Saved entries.

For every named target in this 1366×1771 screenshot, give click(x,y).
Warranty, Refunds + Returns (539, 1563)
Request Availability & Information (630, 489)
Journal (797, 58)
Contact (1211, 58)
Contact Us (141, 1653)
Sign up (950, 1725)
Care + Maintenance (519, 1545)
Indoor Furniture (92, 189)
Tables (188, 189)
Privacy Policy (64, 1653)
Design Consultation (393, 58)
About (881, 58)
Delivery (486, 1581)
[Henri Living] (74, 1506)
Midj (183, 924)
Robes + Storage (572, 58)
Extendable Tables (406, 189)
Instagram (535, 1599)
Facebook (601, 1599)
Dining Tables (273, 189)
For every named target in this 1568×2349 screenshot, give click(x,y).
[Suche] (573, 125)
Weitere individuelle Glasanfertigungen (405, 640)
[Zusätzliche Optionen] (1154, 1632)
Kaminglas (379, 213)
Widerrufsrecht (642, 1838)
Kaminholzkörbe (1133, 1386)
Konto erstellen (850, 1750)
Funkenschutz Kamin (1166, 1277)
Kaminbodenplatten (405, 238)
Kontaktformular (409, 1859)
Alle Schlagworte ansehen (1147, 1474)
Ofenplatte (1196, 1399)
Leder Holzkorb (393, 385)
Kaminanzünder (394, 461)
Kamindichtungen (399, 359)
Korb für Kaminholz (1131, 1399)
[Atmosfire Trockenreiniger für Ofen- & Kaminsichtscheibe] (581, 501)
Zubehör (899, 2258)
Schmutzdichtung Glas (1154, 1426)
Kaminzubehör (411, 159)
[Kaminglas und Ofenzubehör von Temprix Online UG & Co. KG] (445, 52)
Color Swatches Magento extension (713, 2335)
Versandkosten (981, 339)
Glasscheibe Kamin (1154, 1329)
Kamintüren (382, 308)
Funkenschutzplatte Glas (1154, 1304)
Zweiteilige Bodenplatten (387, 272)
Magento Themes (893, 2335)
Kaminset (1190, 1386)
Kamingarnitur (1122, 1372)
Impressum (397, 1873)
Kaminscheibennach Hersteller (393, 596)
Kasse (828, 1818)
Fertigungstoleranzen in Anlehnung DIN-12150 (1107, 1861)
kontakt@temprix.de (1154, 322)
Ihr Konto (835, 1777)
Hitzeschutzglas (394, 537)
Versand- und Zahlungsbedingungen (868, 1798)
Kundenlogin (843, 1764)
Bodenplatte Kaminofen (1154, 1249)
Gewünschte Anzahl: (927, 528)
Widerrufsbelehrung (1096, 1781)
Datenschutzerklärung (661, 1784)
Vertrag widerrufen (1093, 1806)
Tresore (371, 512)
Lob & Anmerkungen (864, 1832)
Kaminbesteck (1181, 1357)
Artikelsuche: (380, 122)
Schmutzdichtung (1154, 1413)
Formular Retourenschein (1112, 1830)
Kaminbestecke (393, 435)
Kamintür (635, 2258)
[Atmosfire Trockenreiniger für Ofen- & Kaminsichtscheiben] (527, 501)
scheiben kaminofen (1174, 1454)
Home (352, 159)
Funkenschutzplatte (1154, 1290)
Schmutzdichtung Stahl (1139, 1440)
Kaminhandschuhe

EXERCISE PROMPT. Give back exactly the lines from the one that contains "Lob & Anmerkungen (864, 1832)" to the end of the data above, both of those lines included.

FINAL ANSWER.
Lob & Anmerkungen (864, 1832)
Kaminbesteck (1181, 1357)
Artikelsuche: (380, 122)
Schmutzdichtung (1154, 1413)
Formular Retourenschein (1112, 1830)
Kaminbestecke (393, 435)
Kamintür (635, 2258)
[Atmosfire Trockenreiniger für Ofen- & Kaminsichtscheiben] (527, 501)
scheiben kaminofen (1174, 1454)
Home (352, 159)
Funkenschutzplatte (1154, 1290)
Schmutzdichtung Stahl (1139, 1440)
Kaminhandschuhe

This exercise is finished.